Once you reach the line with "Given: Click the" in the material below, copy each line exactly up to and including the line with "Choose the Slice aspect ratio option", and skip the pictures.

■ **EXERCISE MATERIAL**
---+---

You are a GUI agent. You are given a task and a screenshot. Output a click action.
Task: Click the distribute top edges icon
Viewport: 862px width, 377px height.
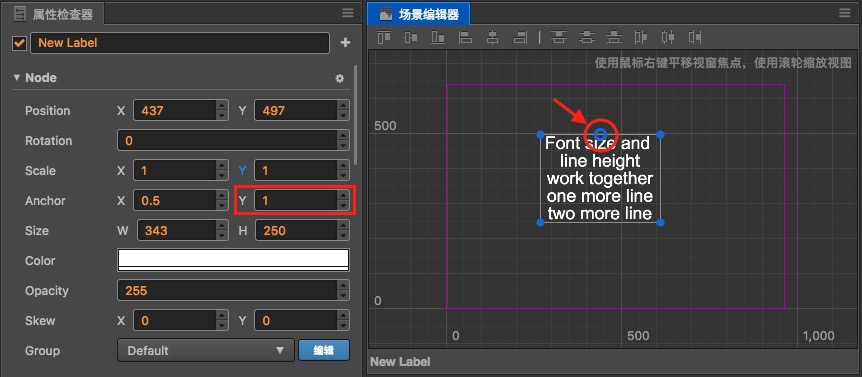[x=559, y=37]
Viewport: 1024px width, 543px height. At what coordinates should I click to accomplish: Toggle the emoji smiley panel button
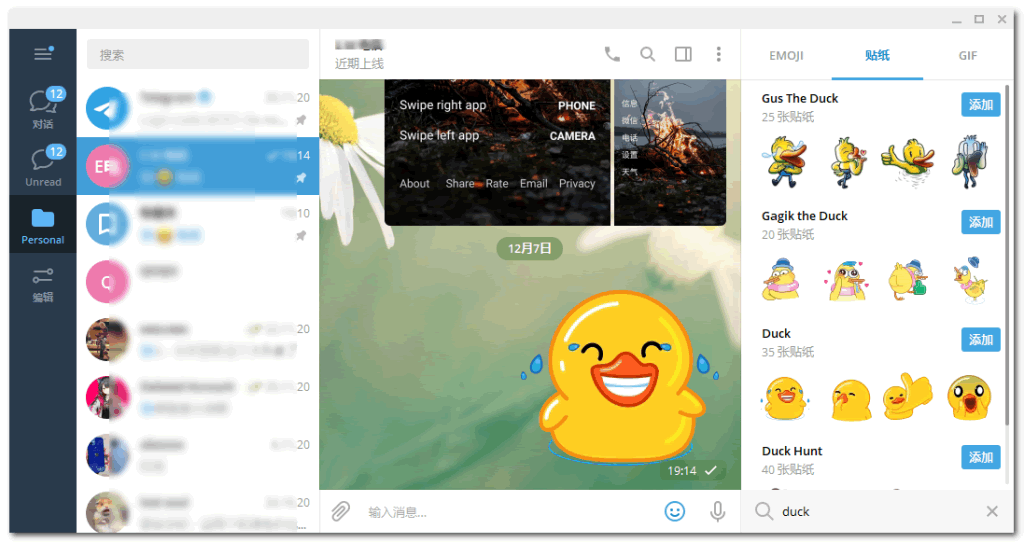pyautogui.click(x=675, y=512)
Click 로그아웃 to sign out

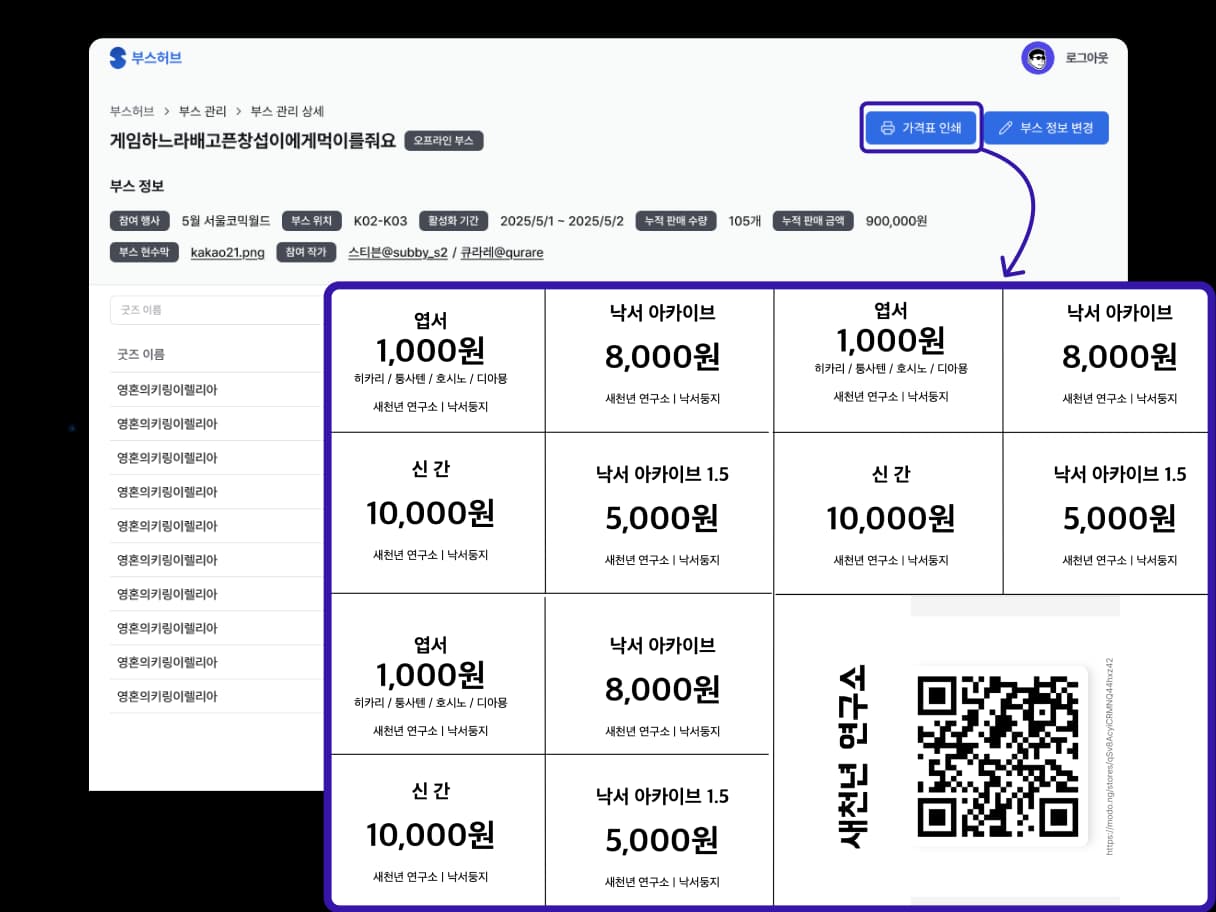tap(1086, 58)
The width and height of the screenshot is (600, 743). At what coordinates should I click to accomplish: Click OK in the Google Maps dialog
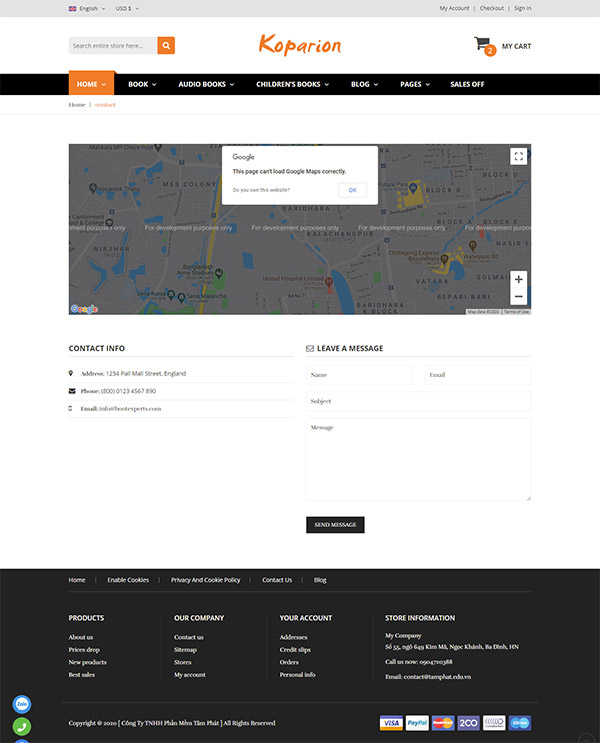(352, 189)
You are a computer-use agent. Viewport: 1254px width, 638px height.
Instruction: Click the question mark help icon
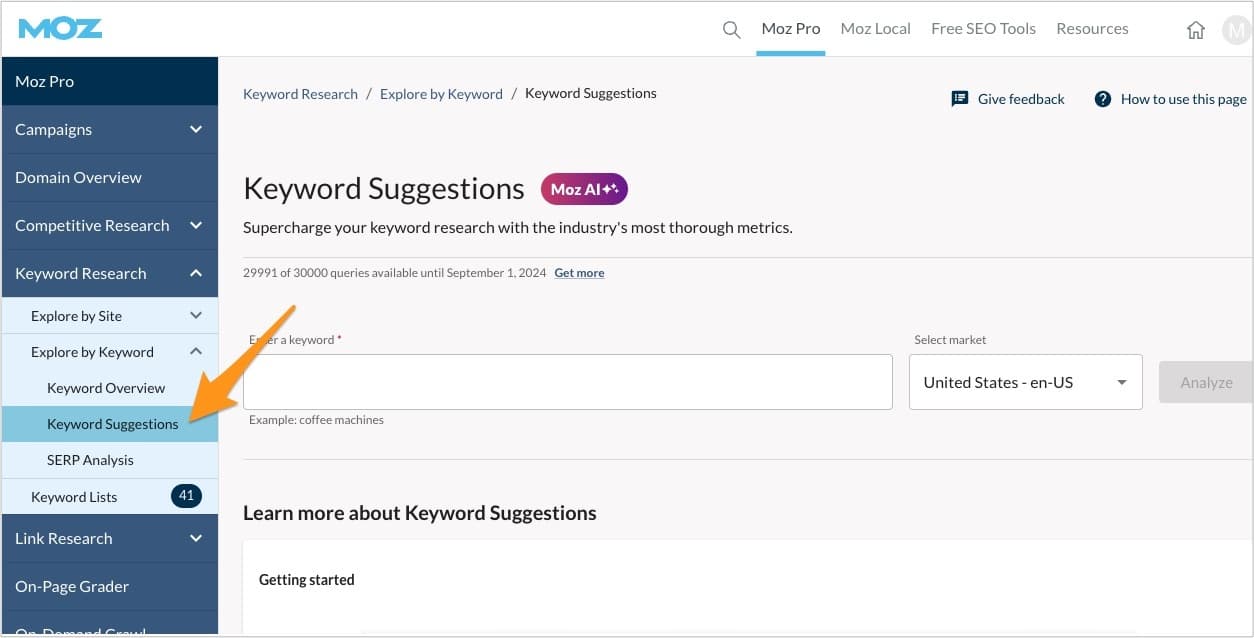[1103, 99]
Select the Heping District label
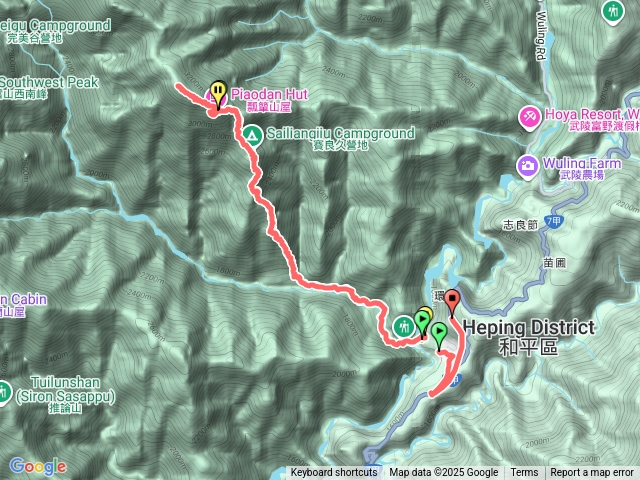640x480 pixels. 529,337
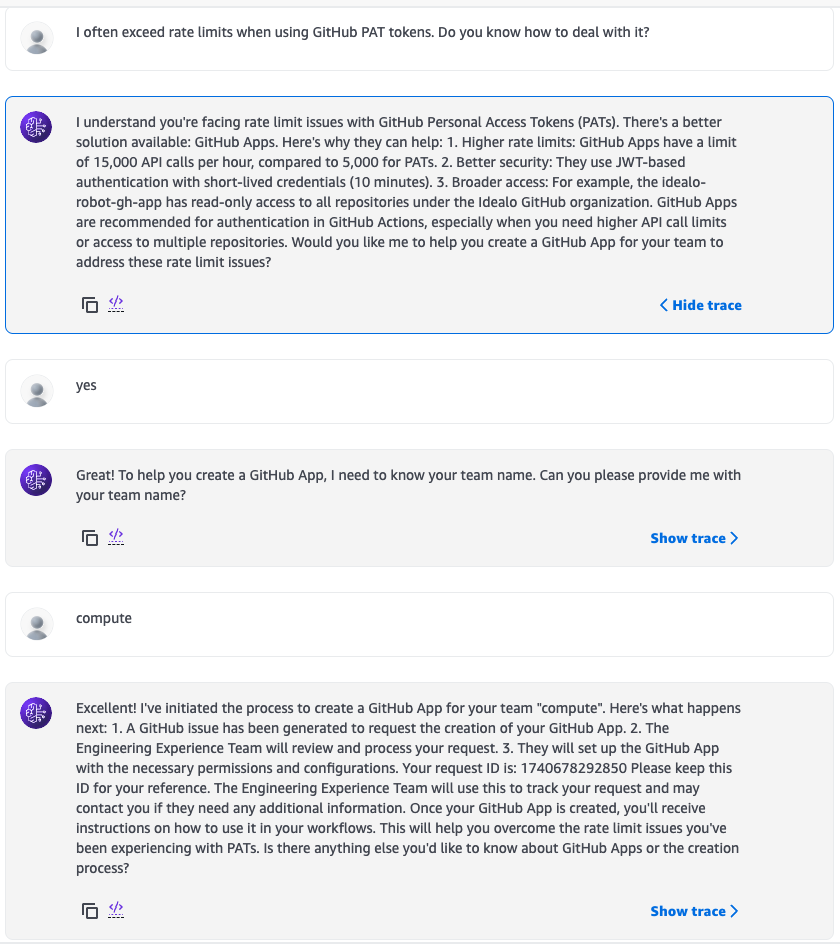Select the highlighted first assistant message card

click(x=420, y=215)
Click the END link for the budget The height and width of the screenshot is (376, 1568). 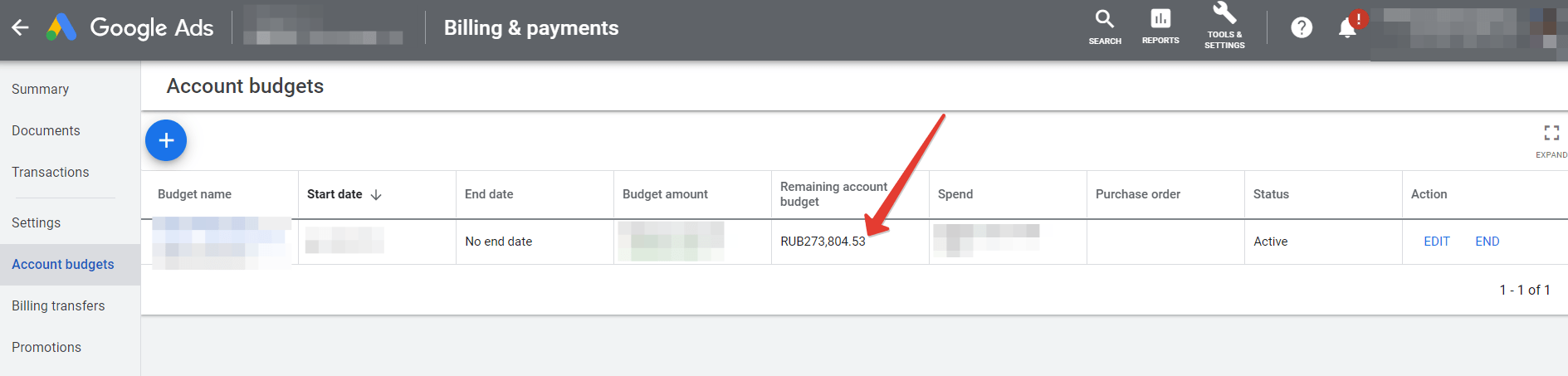[1487, 242]
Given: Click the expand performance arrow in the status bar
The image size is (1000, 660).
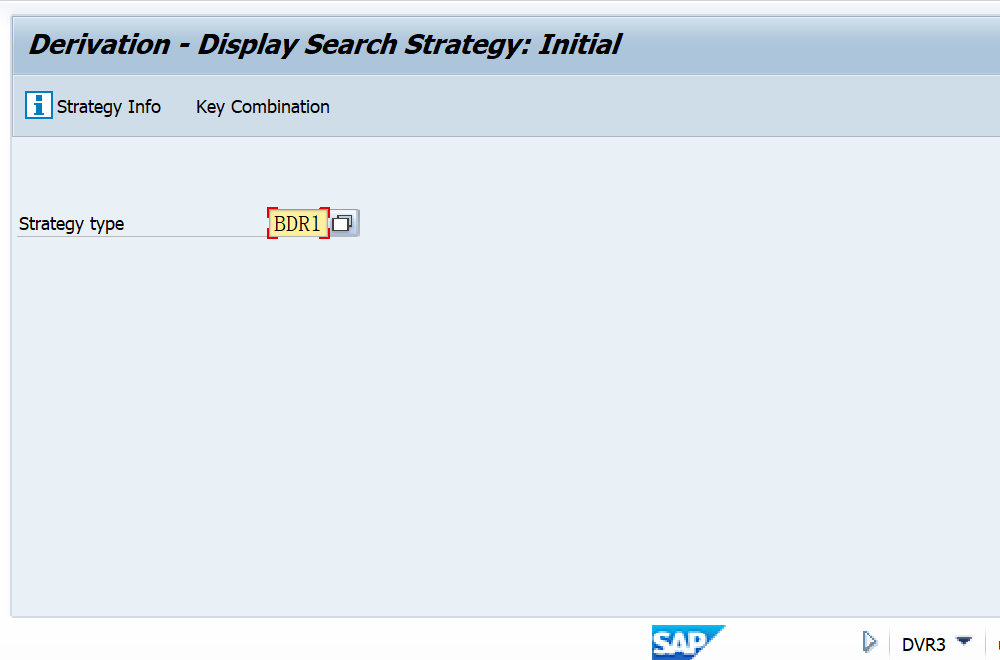Looking at the screenshot, I should pos(870,641).
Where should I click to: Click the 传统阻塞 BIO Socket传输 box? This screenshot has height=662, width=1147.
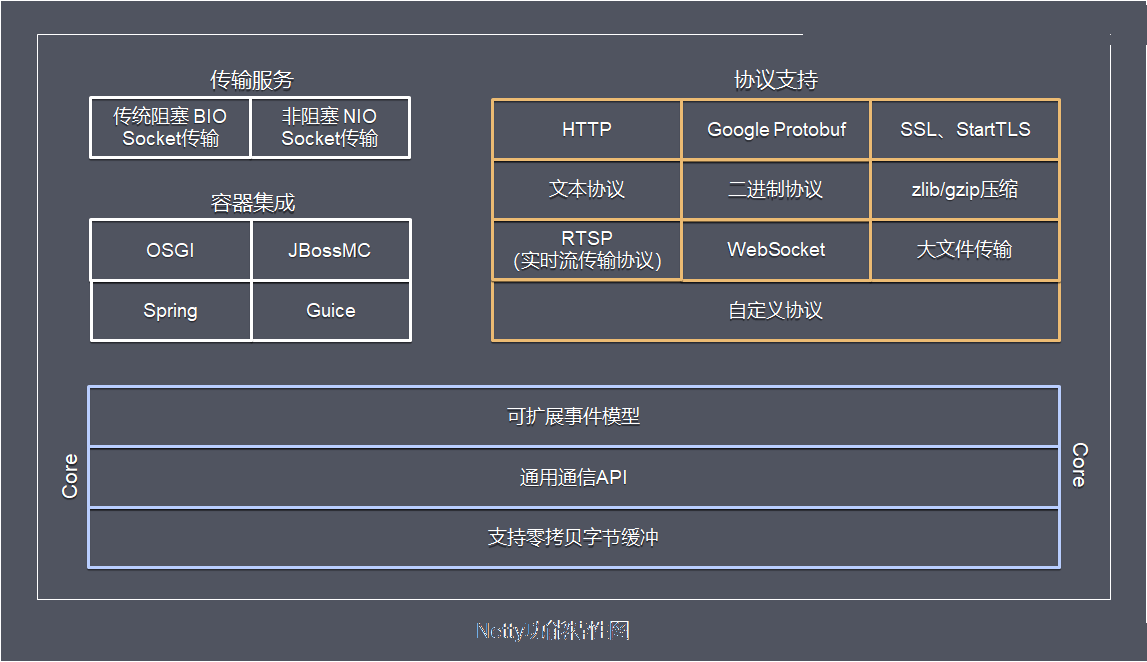170,127
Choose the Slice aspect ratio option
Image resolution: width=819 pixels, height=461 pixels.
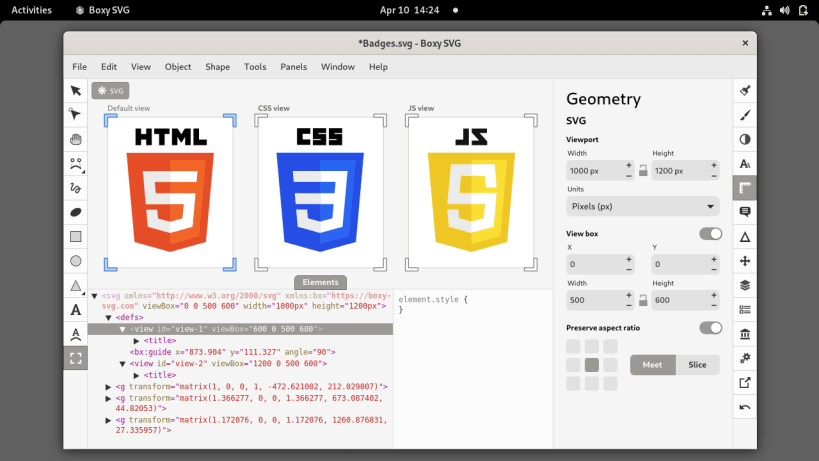click(x=697, y=365)
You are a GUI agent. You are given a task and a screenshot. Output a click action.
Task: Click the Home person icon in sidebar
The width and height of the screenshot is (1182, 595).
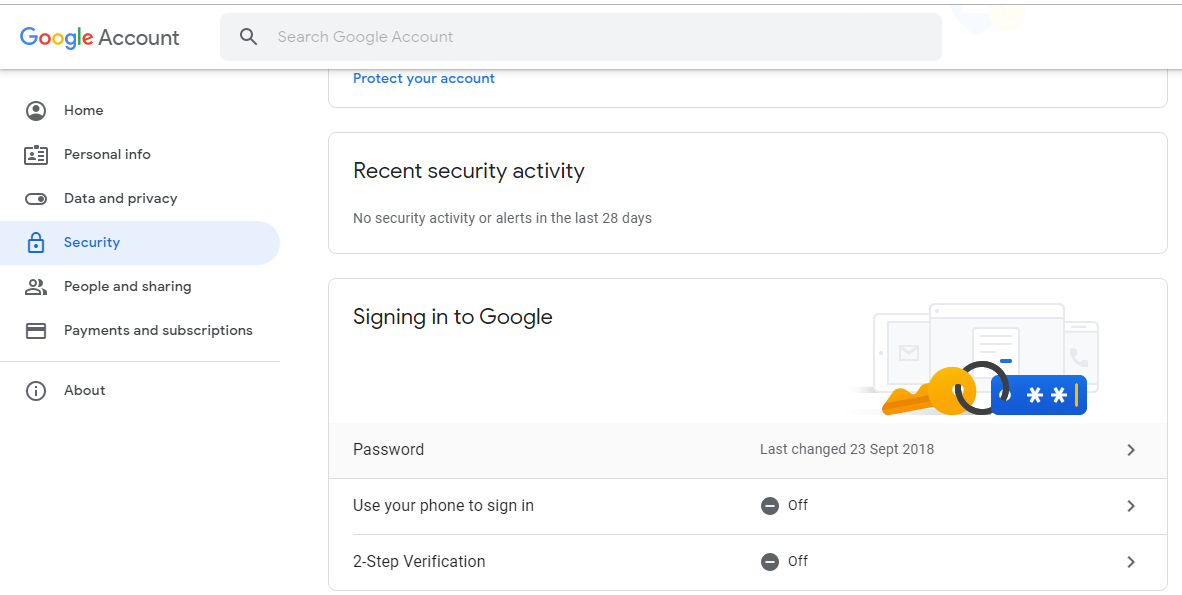(36, 111)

---+---

■ **RESPONSE AREA**
Given: Click the expand performance arrow in the status bar
The image size is (1000, 660).
Looking at the screenshot, I should pos(870,641).
Where should I click to: Click the 传统阻塞 BIO Socket传输 box? This screenshot has height=662, width=1147.
170,127
Choose the Slice aspect ratio option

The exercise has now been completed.